Key Person Insurance can help fund the buyout of a business partner or other "key person" or their estate in the event of Death, Disability or Trauma.
What does it do?
Most businesses will have at least 1 but maybe 2 or more people who are key to the business operating successfully. Should these people suddenly be unable to continue in their position due to accident/illness of even death, the business will usually suffer financially. This is where appropriate key person insurance comes to the rescue.
Who is a Key Person?
A key person can be a business partner, business owner, manager, accountant or sales person with a business. Although any person whose knowledge, skills and expertise contribute to the continued profitability of the business, or the day to day running of the business, or the continued growth and reputation of a business could be a key person.
How much Key Person Insurance do I need?
To determine how much key Person insurance is required, you must firstly analyse what effect it would have on the business if that person where not there for a short term, or in fact if that person where unable to ever return. Factors would include, replacement for that position, training to up skill that new person in that position, possible downturn in profit and / or production, and the possibility that any bank loan or overdraft may be withdrawn or recalled by the bank.
There is no particular answer to how much is required, as all or some of the above factors will contribute to the final sum insured required. Your adviser will work through scenarios with you before making final recommendations.

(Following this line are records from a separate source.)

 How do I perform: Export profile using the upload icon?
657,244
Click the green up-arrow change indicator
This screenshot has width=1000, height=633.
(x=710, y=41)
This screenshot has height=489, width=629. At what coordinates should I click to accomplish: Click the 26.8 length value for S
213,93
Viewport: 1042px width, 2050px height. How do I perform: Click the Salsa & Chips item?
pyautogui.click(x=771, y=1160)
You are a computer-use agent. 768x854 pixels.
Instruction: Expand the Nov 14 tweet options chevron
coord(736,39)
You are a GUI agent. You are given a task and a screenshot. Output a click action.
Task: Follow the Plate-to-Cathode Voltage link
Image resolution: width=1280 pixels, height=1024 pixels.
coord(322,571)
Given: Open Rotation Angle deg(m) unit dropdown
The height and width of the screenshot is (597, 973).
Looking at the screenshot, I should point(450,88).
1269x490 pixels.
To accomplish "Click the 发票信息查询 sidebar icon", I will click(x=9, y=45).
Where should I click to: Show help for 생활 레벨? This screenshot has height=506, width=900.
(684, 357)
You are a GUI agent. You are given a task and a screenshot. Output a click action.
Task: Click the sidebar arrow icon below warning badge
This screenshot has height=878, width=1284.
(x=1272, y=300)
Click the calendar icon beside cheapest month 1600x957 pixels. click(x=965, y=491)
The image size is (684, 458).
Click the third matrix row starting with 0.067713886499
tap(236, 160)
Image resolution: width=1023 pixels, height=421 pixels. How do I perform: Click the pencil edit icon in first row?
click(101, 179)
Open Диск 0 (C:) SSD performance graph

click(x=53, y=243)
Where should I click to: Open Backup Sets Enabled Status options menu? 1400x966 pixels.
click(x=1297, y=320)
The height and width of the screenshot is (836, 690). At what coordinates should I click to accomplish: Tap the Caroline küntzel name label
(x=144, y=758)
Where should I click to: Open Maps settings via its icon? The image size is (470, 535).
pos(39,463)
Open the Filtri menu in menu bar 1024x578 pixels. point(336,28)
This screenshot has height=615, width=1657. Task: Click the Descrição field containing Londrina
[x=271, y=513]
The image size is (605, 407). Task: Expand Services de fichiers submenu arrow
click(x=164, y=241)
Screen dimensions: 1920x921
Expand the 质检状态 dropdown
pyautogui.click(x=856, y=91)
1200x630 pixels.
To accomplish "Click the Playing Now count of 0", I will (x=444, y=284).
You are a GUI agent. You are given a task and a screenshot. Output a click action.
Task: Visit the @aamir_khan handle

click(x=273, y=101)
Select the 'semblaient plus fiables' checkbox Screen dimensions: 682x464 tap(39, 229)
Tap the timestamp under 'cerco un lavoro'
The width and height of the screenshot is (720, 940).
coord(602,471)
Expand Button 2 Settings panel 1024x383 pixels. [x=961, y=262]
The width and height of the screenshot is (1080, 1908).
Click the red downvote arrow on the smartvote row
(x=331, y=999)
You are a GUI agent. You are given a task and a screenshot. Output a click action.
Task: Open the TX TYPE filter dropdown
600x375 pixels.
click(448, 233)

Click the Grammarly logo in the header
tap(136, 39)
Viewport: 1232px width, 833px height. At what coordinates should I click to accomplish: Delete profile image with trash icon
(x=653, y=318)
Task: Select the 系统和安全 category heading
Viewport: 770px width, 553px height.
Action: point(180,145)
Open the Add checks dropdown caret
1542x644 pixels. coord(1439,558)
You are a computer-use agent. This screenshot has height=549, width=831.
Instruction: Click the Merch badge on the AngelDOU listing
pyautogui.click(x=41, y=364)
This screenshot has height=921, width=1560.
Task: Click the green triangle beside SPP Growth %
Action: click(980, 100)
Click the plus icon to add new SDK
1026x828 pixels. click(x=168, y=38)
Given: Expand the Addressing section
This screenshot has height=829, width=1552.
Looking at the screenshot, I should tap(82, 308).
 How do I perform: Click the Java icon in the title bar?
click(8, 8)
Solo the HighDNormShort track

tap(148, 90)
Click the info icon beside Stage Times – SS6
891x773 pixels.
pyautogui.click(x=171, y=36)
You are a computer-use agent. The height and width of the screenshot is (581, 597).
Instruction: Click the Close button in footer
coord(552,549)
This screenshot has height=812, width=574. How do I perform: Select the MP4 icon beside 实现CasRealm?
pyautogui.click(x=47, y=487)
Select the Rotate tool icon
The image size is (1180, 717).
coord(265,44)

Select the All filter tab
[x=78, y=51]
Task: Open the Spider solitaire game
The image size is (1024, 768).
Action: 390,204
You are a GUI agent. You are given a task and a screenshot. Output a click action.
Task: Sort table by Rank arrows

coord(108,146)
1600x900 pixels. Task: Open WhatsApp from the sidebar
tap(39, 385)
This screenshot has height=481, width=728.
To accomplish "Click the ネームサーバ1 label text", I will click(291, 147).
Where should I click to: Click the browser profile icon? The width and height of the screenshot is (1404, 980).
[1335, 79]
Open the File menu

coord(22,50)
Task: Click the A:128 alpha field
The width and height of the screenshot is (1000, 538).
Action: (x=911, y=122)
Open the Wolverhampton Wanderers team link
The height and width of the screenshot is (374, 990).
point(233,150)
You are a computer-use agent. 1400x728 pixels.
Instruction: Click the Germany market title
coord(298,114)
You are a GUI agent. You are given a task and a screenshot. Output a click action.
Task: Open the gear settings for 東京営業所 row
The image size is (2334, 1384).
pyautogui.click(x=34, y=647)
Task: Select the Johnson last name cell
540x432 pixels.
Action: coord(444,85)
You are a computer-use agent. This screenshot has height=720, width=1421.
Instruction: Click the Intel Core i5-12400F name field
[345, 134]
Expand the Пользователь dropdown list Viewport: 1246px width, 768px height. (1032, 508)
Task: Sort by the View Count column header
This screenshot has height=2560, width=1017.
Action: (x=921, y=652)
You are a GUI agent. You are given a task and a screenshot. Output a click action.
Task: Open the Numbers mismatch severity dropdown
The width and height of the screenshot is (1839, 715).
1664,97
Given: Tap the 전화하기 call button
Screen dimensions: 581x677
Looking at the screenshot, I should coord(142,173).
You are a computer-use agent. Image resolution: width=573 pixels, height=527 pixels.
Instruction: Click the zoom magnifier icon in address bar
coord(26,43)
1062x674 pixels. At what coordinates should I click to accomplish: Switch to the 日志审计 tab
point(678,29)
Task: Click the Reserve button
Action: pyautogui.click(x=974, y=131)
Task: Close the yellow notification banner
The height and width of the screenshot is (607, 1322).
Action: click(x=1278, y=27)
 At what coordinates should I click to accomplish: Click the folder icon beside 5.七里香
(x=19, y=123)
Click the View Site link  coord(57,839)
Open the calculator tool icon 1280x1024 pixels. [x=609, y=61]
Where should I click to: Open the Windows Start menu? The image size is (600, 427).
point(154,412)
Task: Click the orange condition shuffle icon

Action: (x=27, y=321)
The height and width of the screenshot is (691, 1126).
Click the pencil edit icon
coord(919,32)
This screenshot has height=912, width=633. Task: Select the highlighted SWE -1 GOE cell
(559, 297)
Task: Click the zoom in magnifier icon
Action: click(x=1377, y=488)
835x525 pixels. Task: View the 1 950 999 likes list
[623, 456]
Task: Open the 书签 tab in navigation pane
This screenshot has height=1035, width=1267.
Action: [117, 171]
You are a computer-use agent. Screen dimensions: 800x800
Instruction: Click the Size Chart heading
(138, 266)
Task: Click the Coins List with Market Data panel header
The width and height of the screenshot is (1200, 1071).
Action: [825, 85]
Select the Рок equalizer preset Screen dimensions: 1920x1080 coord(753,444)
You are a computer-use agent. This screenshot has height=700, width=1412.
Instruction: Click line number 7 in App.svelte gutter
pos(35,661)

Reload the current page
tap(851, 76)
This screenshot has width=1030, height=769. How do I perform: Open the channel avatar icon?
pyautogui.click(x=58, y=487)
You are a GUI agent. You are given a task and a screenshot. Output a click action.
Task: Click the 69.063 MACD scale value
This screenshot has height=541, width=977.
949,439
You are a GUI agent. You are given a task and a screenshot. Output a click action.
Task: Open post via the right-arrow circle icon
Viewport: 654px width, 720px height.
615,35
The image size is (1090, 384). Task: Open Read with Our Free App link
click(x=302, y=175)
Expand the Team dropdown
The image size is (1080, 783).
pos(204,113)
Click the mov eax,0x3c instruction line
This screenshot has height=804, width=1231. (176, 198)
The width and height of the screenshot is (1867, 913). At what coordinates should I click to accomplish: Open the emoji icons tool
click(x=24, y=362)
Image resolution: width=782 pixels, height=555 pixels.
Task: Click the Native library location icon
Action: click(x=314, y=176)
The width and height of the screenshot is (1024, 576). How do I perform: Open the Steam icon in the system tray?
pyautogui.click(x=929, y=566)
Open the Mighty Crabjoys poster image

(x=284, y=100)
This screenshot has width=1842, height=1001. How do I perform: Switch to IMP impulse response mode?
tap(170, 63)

The basic idea of Key Person Insurance is to provide a lump sum payment to the business on the loss of the key person through either death or disability. Care needs to be taken when setting up a policy as to what it is required for, capital or revenue purposes as taxation treatment at time of claim can significantly affect the final outcome.
Where to from here?
Following discussions with your adviser, they will provide written recommendations outlining the policies and sum insured, waiting periods and benefit periods designed to meet your current circumstances. Again care must be taken to understand the policies' definitions. From there, a personal medical statement is normally all that is required to have the application process started, however, sometimes depending on your medical history, blood tests or a medical appointment may be required. From there, your adviser will liaise with you through to the insurer issuing policy documents.
What happens if a claim is made?
In the event a claim is made, your adviser will try and make the process as simple as possible for you. Claim forms will need to be completed, identification documents and medical records / doctor’s report will need to be obtained, and your adviser will help with this and liaise with the insurer. The insurer has a dedicated claims team, and a claims assessor will be allocated to help you through this process.